Technical forex strategy:
This is a set of strategy for people who like to spot patterns and draw conclusion from the previous pattern. This strategy is purely Chart-pattern based and traders use few indicators which translate into the price sentiment. By doing this, you can approximately spot and expect any reversal or break-up in trend, any increase in the rate of the change and so on. The few tools you can use for this are Exponential Moving Average (EMA), Moving average convergent divergent (MACD), candlestick pattern, trend lines and so on.
Fundamental forex strategy:
This strategy comes into close understanding of the economic scenario and awareness of the factors that change price action and currency value. This includes interest rate, inflationary pressure, import & export and gross national product of the country. For tips, most of these values are simplified for traders in many websites.
For beginners, I would suggest a more simple approach in placing a trade. Don’t place your trade blindly. Instead look for the best point to start any action of the day. You can focus on whether you want to wait for any price break-up from the support and resistant lines or you can look for the reversal or bounce of the price from the lines stated earlier. There are forex traders who like to follow the price trend and make decision based on the direction of the price movement. But this approach works more with a bigger time scale rather than the short one.
Common mistakes done by Forex Traders
After all the studies of forex strategy that you have read somewhere, the market do not behave exactly like how you perceive them; they are not a fix or rigid environment. So do not put 100% reliance on theory.
When you have your strategy framework ready, do not assume and jump into trade too fast. Instead wait until you see it has already started to happen before putting any trade.
Make sure you have a clear goal and avoid using strategies which are too complicated to abide. And it’s better to start small on your early trades. The bigger money you placed, the more emotional you can become. It is not going to be healthy for you and your trade if you let your emotion conquer you.
Part of a strategy which are usually overlooked
Most of beginner traders think that the more sophisticated tools they use, the better they can understand the currency. However most ended more confused than they have ever before. The golden rule is always come back to basic. Sometimes simpler is better.
Choose a ground which you can experiment your theories and ideas from the past forex data. For that, back testing is highly advisable for most beginners. It allows you to create, test and refine your forex strategy for manual and automatic trading. This vital tool helps you determine if your strategy works or not. Forex back testing software simulates your strategy on historical Forex data and provides a back testing report, which allows you to conduct proper analysis.
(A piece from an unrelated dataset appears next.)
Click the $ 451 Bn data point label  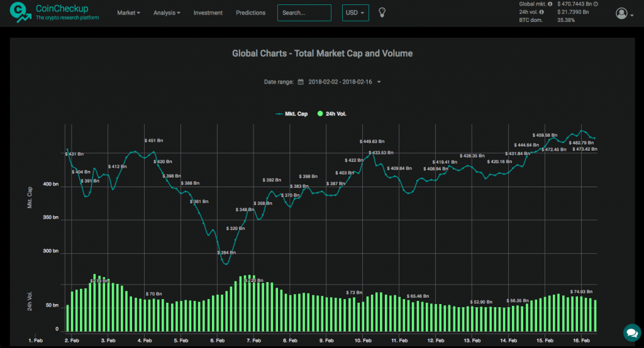pos(154,141)
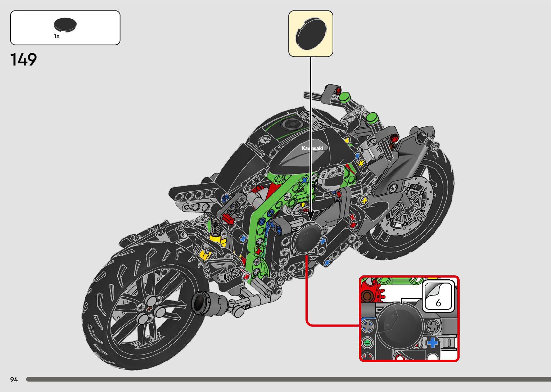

Since price history is a cycle and tend to repeat over and over again, you should really take advantage of this method.
Simple steps where to start and how to create a forex strategy
Whether you are on a demo or active account, the first basic start is to prepare your mindset. Ask yourself what is your weakness and your strength. Have a clear goal about the trade. Do not trade if you don’t see any opportunity of winning. Always remember that winning does not correlate with the amount of time or frequency of trade. That said, the more you trade the more experience you have. However you might want your experience to be significant, so be picky about that. Build your framework. When you open the chart, the candle sticks will not make any sense to you, but with a framework you will any pattern more clearly and start to understand. Use simple support/resistant lines and well known indicators for start. Back test your theories and ideas first.